-------- Data excerpts --------

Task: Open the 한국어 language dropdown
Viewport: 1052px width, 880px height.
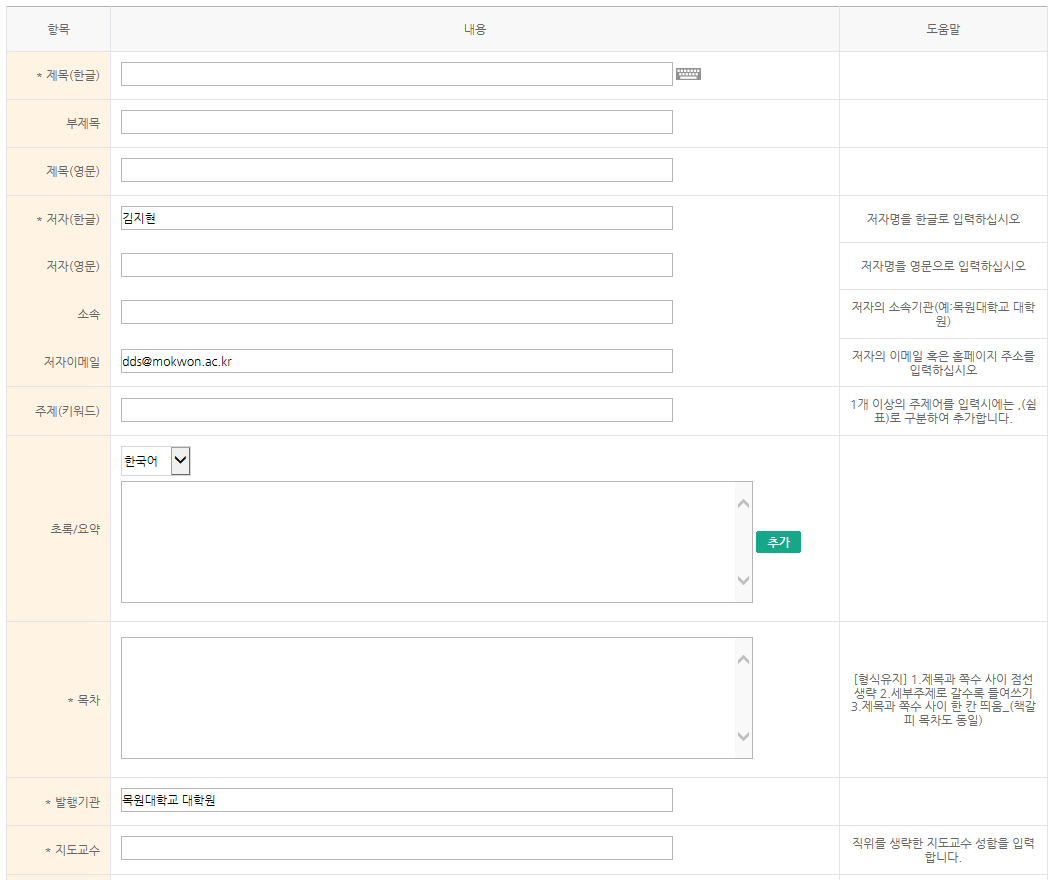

--------
-------- Data excerpts --------

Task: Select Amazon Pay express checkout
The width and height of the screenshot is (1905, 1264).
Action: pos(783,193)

--------

Work item
Your answer should consist of the lines from the line with "Task: Open the 한국어 language dropdown" to the line with "Viewport: 1052px width, 880px height." above, repeated exactly, both ends included.

Result of this task
Task: Open the 한국어 language dropdown
Viewport: 1052px width, 880px height.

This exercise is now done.